Scientific classification
- Kingdom: Animalia
- Phylum: Chordata
- Class: Actinopterygii
- Order: Elopiformes
- Family: Elopidae
- Genus: Elops
- Species: E. machnata
- Binomial name: Elops machnata (Forsskål, 1775)
- Synonyms: Argentina machnata Forsskål 1775; Elops indicus Swainson 1839; Elops capensis Smith 1838-47; Elops purpurascens Richardson 1846;

= Elops machnata =

- Authority: (Forsskål, 1775)
- Conservation status: LC
- Synonyms: Argentina machnata Forsskål 1775, Elops indicus Swainson 1839, Elops capensis Smith 1838-47, Elops purpurascens Richardson 1846

Species of ray-finned fish

Elops machnata, the tenpounder, is a species of ray-finned fish in the family Elopidae in the order Elopiformes (tarpons and tenpounders).

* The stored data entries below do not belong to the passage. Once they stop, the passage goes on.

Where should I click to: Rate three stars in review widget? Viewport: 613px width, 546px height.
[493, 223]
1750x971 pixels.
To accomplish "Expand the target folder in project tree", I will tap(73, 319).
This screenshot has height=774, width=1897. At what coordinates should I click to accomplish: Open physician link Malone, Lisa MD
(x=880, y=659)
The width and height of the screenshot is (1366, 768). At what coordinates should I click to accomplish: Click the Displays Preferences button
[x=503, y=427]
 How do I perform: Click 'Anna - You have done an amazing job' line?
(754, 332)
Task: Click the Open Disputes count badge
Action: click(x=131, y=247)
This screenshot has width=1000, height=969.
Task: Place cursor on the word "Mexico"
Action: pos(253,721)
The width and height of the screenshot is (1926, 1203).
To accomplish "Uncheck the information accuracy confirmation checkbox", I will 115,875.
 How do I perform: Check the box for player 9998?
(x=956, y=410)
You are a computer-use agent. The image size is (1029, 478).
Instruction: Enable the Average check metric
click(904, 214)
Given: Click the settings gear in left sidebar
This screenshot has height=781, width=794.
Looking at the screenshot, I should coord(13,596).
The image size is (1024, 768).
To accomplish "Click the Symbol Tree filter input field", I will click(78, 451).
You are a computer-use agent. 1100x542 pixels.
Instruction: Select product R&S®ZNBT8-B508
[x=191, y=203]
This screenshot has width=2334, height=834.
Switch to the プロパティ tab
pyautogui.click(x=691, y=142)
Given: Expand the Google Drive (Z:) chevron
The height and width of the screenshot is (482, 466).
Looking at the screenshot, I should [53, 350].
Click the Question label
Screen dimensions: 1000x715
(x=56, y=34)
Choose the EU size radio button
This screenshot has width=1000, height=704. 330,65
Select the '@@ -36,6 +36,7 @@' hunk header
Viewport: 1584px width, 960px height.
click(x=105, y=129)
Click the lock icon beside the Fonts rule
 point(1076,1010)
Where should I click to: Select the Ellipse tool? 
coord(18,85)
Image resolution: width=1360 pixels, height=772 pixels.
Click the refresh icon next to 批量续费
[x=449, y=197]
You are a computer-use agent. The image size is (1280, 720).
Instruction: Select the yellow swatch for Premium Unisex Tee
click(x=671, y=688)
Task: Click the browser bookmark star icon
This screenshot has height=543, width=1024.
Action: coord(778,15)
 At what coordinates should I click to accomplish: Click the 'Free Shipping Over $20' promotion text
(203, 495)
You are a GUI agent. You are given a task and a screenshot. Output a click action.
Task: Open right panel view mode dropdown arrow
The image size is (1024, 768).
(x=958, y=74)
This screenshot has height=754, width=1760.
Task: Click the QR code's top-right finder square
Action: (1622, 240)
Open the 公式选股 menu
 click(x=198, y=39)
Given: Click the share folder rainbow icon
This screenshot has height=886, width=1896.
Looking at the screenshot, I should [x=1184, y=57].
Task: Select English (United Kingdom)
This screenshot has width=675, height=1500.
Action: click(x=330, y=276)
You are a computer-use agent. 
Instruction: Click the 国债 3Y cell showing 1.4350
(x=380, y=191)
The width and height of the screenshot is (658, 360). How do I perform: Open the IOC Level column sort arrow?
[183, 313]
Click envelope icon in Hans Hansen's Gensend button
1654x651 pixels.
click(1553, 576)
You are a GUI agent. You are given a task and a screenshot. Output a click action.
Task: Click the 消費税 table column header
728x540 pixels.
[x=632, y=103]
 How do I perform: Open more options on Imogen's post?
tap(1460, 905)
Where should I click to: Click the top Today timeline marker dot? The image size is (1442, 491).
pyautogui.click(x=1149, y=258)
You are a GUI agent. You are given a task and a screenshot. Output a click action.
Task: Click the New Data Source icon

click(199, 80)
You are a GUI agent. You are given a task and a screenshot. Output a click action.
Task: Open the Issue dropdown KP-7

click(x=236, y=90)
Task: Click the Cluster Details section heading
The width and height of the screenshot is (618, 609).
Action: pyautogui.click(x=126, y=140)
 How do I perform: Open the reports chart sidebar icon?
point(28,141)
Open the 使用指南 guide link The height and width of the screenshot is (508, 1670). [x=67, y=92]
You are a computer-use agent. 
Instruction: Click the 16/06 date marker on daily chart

This species is found in coastal regions of the Indian Ocean.

== Possible threats ==
This species uses estuarine areas and hypersaline lagoons; changes in the quality of these habitats may affect this species' population dynamics. Although this species may not be closely associated with any single habitat, it may be adversely affected by development and urbanization.